Authors: Sujay Shankar (Boston University), Chuanfei Dong (Boston University), Hongyang Zhou (Boston University), Liang Wang (Boston University), Yi-Min Huang (University of Maryland), Yuxi Chen (University of Michigan), Xiaoyan Xie (Center for Astrophysics | Harvard & Smithsonian), Chengcai Shen (Center for Astrophysics | Harvard & Smithsonian)

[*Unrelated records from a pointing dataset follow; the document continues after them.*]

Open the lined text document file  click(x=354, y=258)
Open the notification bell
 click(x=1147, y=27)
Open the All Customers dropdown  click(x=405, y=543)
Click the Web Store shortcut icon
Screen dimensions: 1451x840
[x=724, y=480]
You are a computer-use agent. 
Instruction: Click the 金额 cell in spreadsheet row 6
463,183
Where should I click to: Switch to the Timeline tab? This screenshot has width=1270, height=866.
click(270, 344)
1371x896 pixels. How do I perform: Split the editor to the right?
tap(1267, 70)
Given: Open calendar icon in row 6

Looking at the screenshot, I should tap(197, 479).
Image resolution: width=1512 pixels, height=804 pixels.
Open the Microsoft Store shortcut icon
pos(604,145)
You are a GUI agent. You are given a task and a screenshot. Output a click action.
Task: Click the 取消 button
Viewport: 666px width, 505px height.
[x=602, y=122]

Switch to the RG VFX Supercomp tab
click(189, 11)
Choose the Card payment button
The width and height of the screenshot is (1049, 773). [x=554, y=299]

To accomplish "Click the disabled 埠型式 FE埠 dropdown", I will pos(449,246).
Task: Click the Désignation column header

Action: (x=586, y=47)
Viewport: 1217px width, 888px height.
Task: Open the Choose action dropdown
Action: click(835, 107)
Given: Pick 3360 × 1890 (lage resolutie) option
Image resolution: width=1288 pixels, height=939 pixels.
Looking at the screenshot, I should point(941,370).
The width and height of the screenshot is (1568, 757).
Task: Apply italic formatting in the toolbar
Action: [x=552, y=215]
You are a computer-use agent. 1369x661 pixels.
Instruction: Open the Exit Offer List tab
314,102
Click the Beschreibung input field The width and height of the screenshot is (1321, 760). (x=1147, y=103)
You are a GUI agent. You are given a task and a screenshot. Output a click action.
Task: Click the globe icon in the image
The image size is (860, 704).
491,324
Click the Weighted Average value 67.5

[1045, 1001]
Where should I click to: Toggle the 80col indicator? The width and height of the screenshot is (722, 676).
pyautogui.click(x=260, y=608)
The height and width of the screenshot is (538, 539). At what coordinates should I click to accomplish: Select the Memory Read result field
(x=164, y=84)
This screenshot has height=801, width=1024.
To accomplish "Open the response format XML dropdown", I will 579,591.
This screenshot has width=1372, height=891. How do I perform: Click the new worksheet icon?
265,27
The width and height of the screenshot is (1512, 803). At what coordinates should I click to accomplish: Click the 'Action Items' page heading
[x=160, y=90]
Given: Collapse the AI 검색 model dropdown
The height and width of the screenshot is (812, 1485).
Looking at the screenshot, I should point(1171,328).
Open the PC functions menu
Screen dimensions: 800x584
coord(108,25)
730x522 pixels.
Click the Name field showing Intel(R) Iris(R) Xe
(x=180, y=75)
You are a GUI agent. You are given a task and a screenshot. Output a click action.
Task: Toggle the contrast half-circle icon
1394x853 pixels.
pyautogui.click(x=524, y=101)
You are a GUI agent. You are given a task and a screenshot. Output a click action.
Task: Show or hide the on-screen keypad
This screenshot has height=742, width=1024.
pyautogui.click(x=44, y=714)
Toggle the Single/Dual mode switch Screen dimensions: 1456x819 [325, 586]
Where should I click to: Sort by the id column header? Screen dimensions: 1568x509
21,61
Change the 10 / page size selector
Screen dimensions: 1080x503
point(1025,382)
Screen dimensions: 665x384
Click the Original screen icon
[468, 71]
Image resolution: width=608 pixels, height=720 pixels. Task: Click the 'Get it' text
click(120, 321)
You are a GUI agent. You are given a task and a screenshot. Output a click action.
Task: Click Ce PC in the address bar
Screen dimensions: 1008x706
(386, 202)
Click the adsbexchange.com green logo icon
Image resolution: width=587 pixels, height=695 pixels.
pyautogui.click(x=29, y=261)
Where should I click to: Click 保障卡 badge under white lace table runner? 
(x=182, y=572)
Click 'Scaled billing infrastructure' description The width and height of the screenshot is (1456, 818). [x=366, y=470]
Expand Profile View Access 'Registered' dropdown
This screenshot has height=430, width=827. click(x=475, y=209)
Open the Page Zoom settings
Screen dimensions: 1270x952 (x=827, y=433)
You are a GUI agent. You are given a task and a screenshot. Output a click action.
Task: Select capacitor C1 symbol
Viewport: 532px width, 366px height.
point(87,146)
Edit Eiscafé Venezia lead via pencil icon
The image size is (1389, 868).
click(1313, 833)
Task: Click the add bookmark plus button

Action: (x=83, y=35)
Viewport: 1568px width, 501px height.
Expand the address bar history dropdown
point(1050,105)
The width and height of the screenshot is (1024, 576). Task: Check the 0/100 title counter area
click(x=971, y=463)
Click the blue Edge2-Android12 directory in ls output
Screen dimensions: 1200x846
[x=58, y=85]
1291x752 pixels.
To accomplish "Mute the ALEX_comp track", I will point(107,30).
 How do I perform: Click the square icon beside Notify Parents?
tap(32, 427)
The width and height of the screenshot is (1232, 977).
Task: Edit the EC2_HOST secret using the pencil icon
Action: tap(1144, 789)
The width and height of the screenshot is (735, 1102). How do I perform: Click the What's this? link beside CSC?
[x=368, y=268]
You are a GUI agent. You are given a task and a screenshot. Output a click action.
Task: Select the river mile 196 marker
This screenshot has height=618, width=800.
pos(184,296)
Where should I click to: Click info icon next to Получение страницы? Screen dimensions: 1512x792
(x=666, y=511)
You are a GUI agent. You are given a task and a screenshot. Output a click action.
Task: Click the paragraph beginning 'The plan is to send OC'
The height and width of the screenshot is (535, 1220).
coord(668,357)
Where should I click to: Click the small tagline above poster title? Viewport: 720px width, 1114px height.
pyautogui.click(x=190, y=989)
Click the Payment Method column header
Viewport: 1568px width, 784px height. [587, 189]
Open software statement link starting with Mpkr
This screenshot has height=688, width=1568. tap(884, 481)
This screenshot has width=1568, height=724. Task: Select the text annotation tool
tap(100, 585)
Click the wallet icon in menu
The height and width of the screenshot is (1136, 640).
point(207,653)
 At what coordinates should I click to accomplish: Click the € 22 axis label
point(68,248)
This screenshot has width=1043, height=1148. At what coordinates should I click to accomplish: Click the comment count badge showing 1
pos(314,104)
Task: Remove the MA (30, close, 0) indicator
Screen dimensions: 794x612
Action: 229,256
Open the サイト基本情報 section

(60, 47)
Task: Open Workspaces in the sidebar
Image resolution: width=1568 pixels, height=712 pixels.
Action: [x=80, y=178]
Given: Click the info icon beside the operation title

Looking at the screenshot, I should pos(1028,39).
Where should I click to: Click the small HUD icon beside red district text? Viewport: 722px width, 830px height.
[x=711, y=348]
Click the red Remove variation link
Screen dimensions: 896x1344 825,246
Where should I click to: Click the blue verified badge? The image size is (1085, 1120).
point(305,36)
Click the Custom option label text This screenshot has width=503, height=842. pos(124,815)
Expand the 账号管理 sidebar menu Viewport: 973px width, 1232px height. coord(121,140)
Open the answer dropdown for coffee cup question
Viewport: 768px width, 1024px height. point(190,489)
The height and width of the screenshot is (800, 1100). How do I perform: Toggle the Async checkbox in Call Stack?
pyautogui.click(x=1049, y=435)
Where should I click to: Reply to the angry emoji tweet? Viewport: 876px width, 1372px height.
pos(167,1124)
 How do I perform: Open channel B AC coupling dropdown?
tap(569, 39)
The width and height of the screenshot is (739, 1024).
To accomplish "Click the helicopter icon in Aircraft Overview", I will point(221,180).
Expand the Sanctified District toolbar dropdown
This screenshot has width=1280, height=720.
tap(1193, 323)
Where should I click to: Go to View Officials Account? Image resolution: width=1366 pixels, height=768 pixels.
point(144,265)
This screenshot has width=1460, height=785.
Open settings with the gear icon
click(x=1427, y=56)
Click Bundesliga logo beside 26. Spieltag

Magnetic reconnection plays an important role in a wide range of plasma environments, including solar and stellar atmospheres, planetary magnetospheres, and laboratory plasmas. In the weakly collisional solar corona, fast magnetic reconnection is critical to the formation and evolution of solar flares, explosive  electromagnetic energy releases that can significantly impact Earth. Here, we present a 2.5D numerical study of fast magnetic reconnection in a solar flare current sheet, examining the underlying physical mechanisms that drive energy dissipation and particle acceleration. Using resistive and Hall magnetohydrodynamic (MHD) models, as well as the MHD with embedded particle-in-cell (MHD-EPIC) model, we simulate the dynamics of magnetic reconnection, focusing on the reconnection rate and the associated plasmoid formation and evolution. Our work provides a comprehensive multi-model comparison and aims  to establish a fundamental understanding of how different physical models behave across different reconnection regimes.